Problems with SRS A random sample may not include enough of a particular interesting group for analysis. Interested in experiences of racism, 100 random people will on average include 85 whites, and an individual sample will potentially have even fewer (maybe even zero) non-whites. Can be costly and difficult. A random sample of 50 school-children might include 49 in England and Wales, and one in the Orkney’s. A complete list of every school-child might be possible to obtain, but what of every person living in Britain. A list of the population of interest is not always available.

Solutions (1) Stratified random sampling. Two stages: classify population members into groups, then select by SRS within those groups. e.g. ‘over-sample’ non-whites for our racism study. Once we had divided the population by race, we would SRS within those racial groups. Might take 50 whites and 50 non-whites for our sample if we were interested in comparing experiences of racism.
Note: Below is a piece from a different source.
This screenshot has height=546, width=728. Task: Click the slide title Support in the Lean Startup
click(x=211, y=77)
Solutions (2) Cluster random sampling. If population members are naturally clustered, then we SRS those clusters and then SRS the population members within those clusters. Pupils in schools are naturally grouped by school. We may not have a list of every school-child, but we do have a list of every school. Again two stages. We randomly pick 5 schools, and then randomly pick 10 children in each school.

One further problem This is not to say that all problems with random sampling are soluble. Non-response. Not all members of our chosen sample may respond, particularly when sanctions are nil and incentives are low (or in fact usually negative…). This can matter if non-response is non-random. If certain types of people tend to respond and others do not.
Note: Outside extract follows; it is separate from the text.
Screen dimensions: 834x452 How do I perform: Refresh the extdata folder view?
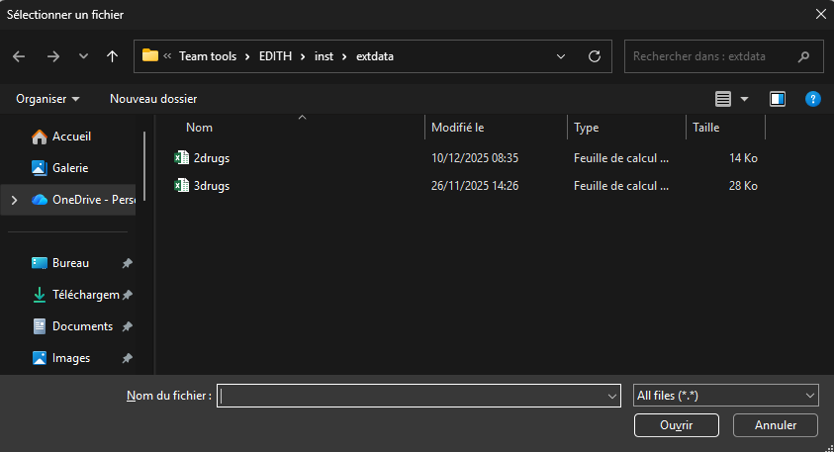(594, 57)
Non-response In 1992 opinion polls predicted a Labour victory, yet the Conservatives were returned by a large majority of votes (if not seats). One of the (many) factors that may have caused this bias in the polls was that Conservative voters were less likely to respond to surveys than other voters. If the members of the sample that choose to not respond are different to those that do then we have a biased sample. More on bias later on. Ultimately, tricky to deal with. Some more on this later this semester.

Sampling – a summary Sampling is a easy way of collecting information about a population. SRS means everyone in the population of interest has the same chance of being selected. We often use slightly different methods to SRS to overcome certain problems. Random sampling allows us to estimate the probability of the sample being similar to the population.